Dr David Ross and others in Tokyo
Associate Professor David Ross, centre, at a conference in Tokyo

Associate Professor David Ross is a clinical and laboratory haematologist who has always had an interest in MPN.  His clinical  PhD  scholarship in CML, monitoring residual disease, was funded by the Leukaemia Foundation. He is Head of the Clinical Trials Unit at the Royal Adelaide Hospital and Director of the South Australian Cancer Research Bio Bank.  In this comprehensive interview he discusses everything from research, current therapies, clinical trials, diagnosis, prognosis, incidence, and more, and says, “it’s a very exciting time in MPN”.

After “almost nothing” by way of new treatments for 20 or 30 years, “there’s just been this massive explosion of clinical trial activity in MPN, said Associate Professor David Ross.

“We’ve gone from a situation where there were basically no new treatments, to one where a dozen drugs have been in clinical trials over the past few years.”

But one of the big issues in MPN remains.

“In CML, we have drugs like imatinib that essentially turn the disease off and, for most patients, ensure that it will never transform to a more aggressive phase, and the patient will never die from leukaemia,” explained Dr Ross.

“Therapies have improved some of the clinical manifestations in MPN, but the drug treatments available don’t change the long-term outcome of the disease.”
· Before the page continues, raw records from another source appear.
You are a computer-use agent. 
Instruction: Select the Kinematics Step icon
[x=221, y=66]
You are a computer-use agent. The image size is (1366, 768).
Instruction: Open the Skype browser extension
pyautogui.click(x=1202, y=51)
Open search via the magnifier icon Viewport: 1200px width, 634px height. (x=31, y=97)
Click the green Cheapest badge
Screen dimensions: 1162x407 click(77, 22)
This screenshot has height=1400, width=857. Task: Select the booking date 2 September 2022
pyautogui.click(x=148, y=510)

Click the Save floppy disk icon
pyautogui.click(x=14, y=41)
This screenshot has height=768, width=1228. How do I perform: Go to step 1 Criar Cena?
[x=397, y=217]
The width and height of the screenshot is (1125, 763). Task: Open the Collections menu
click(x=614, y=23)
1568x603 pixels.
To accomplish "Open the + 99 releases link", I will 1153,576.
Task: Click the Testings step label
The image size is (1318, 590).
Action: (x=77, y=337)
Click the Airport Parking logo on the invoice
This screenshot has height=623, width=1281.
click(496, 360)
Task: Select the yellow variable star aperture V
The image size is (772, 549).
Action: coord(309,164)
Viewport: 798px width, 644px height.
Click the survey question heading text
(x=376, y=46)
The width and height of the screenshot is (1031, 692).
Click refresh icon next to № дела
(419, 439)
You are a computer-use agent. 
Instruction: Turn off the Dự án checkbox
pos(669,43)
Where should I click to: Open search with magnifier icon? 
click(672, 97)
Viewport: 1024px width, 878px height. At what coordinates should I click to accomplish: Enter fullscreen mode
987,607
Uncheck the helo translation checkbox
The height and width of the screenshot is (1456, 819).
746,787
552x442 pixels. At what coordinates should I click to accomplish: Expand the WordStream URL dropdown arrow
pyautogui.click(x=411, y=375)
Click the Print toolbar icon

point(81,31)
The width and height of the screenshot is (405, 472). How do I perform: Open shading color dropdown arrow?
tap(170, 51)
Does he see this changing?

“Look, I think it will. There’s been a huge amount of research on MPN in the last 10 or 20 years.”

Dr Ross said his holy grail is “to have a treatment for MPN that is curative, to be able to give someone a course of treatment that completely gets rid of the disease, gets rid of future risk, gets rid of any current symptoms or problems”.

Dr David Ross
Dr David Ross

JAK2 mutation – the key discovery

The JAK2 mutation is found in almost everyone with polycythaemia (rubra) vera (PV) and more than half of people with essential thrombocythaemia (ET) and myelofibrosis (MF).

“That key discovery, first published in 2005, has given scientific insights into these diseases that has spurred a lot of research and development,” said Dr Ross.

“Then there’s the calreticulin (CALR) mutation, found in about a third of patients with ET and MF. This second most common mutation was only discovered in 2013.

“That extra scientific information is a clue for academic researchers and drug companies to start understanding the disease and looking for drugs that can target those particular pathways.

“That’s where the JAK inhibitors came from, like ruxolitinib (Jakavi®), but as people better understand what CALR does, and what JAK2 does, and what MPL [another MPN mutation] does, they may find other targets that might be more effective.”

Next generation sequencing

Another important development was ‘next generation’ sequencing (NGS). Traditional sequencing looks at one small section of a single gene. NGS looks at many different sequences, often in many different genes, all at the same time.

“NGS panels are available for various blood diseases with lots of different mutations. These may test five or six genes, sometimes 30 or 40 genes, so a single test will give you a large amount of information,” said Dr Ross.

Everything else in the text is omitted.